Qu’y a-t-il dans un nom ?

La question que se pose Juliette en apprenant que Roméo est un Montaigu dans la tragédie de Shakespeare (« Qu’y a-t-il dans un nom ? Ce que nous appelons rose, / Par n’importe quel autre nom sentirait aussi bon ») semble relever davantage de la linguistique que de la littérature jeunesse. Pourtant Ce qui nous rend humain montre, sous forme de devinette, que la langue est un instrument, une construction humaine à laquelle une infinité de générations a donné une forme et un sens. 

En s’interrogeant sur la nature et la fonction du langage, le livre se place sur le même registre que d’autres ouvrages pour enfants tels que Un livre de nonsense d’Edward Lear (1846), Qu’est-ce qu’on dit ? L’art d’être poli en toute occasion de Sesyle Joslin et Maurice Sendak (1958) ou encore Achimpa de Catarina Sobral (2012).

Ce qui nous rend humain donne à voir la richesse d'un monde multilingue, mais aussi sa fragilité

Ce qui nous rend humain donne à voir la richesse d’un monde multilingue, mais aussi sa fragilité. De fait, il est un outil essentiel au service de la Décennie internationale des langues autochtones (2022-2032) que mène l’UNESCO avec le Département des affaires économiques et sociales de l’ONU, pour alerter sur la disparition alarmante des langues et sur l’urgence de les sauvegarder.

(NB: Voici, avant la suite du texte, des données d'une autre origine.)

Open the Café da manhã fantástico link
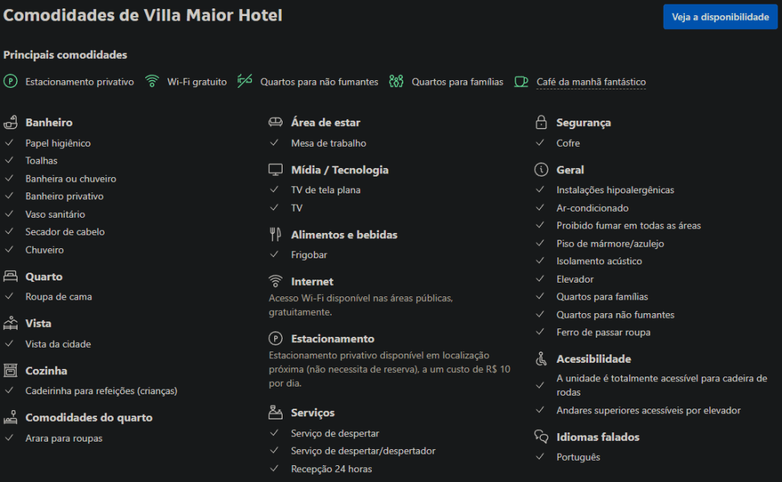Screen dimensions: 782x482 coord(590,82)
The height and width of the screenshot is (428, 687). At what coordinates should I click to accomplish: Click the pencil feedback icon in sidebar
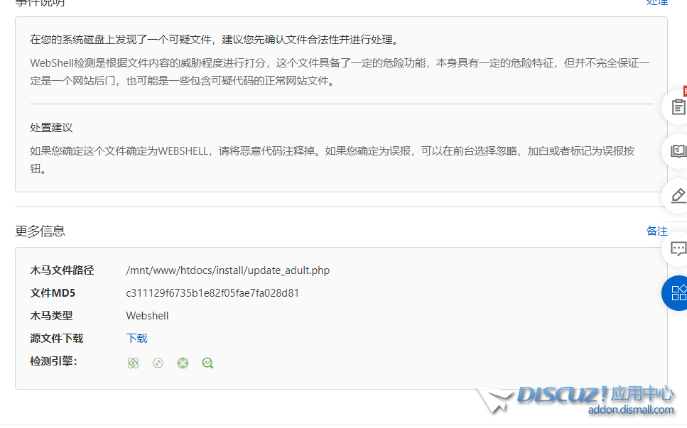[x=678, y=196]
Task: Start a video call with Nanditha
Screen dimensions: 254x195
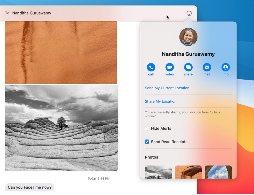Action: tap(169, 67)
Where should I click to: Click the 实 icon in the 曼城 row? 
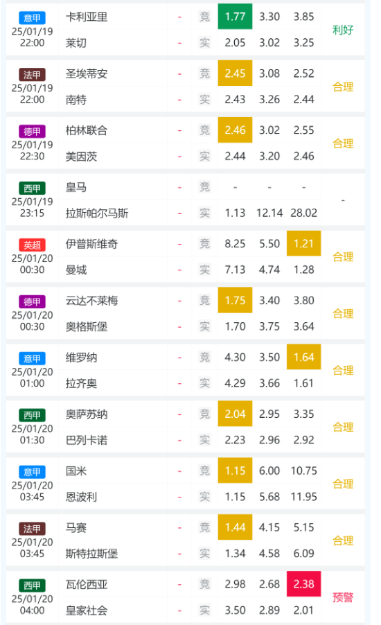coord(204,270)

Des maisons d’édition engagées

Pour faire connaître la Décennie, l’UNESCO coédite avec des maisons du monde entier des versions monolingues et bilingues de Ce qui nous rend humain, à la fois en langues majoritaires, régionales et autochtones (voir encadré). L’enjeu : préserver une expérience plurilingue et plurielle du monde. « Depuis que l’humain existe, il a su trouver une façon de communiquer avec ses semblables. L’écrit et ensuite le livre offraient à ces langues l’occasion de laisser des traces, de servir aux générations futures. Maintenant, c’est à nous d’évoluer dans la bonne direction », explique Simon de Jocas, directeur de la maison d’édition canadienne Les 400 Coups.

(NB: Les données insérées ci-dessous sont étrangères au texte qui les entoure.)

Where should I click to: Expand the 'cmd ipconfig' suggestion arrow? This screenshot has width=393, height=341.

Les enfants scolarisés dans la langue parlée à la maison ont une probabilité supérieure de 30 % de comprendre ce qu’ils lisent à la fin de la primaire

Cette coopération avec l’UNESCO donne à voir le rôle que peuvent jouer les maisons d’édition pour revitaliser les langues régionales et autochtones. On sait aujourd’hui que les enfants scolarisés dans la langue parlée à la maison ont une probabilité supérieure de 30 % de comprendre ce qu’ils lisent à la fin de la primaire et leurs compétences sociales sont meilleures. C’est la raison pour laquelle l’UNESCO célèbre le 21 février la Journée internationale de la langue maternelle, en invitant les gouvernements à favoriser l’enseignement multilingue dans les premières années de scolarisation.

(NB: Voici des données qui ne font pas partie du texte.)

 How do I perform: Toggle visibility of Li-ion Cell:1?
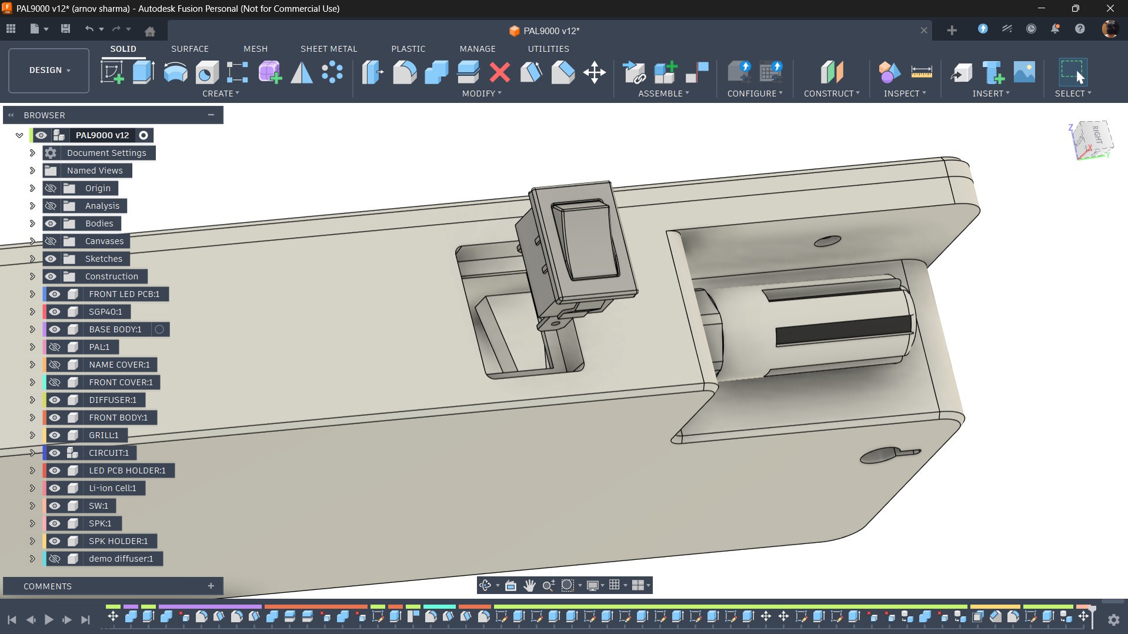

« Créer un public qui lit »

Dans les pays qui s’y emploient, un nouveau marché pour les textes scolaires et la littérature jeunesse se développe. C’est le cas en Afrique subsaharienne, où les enjeux de ce marché émergent sont largement débattus. Si quelques-uns estiment que les livres en langues locales doivent refléter leurs traditions, d’autres voient dans ces langues des passerelles vers d’autres cultures. C’est le cas d’Edwige-Renée Dro, autrice et libraire ivoirienne qui décrit ainsi le défi : « Maintenant, il faut créer un public qui lit. »

C’est aussi l’occasion de réunir les acteurs de la chaîne du livre autour d’un même projet : accepter l’héritage autochtone qui est le nôtre ; ne pas perpétuer les réflexes coloniaux, son isolement et sa disparition. Les maisons d’édition ont la créativité et l’énergie ; les gouvernements ont le pouvoir et les moyens de faire évoluer les politiques. Le Chili, par exemple, a acquis 27 000 exemplaires de l’édition bilingue espagnol-mapuzugún (Planeta Sostenible/UNESCO) pour en doter les écoles et bibliothèques publiques.

Ensemble, les maisons d’édition et les gouvernements peuvent donner à de nombreux enfants la possibilité de réfléchir à ce qui les constitue. Car derrière chaque mot, il existe un héritage, une identité, un patrimoine vivant. Chaque personne, au sein de chaque culture, peut apporter sa contribution afin que le monde reste riche et pluriel.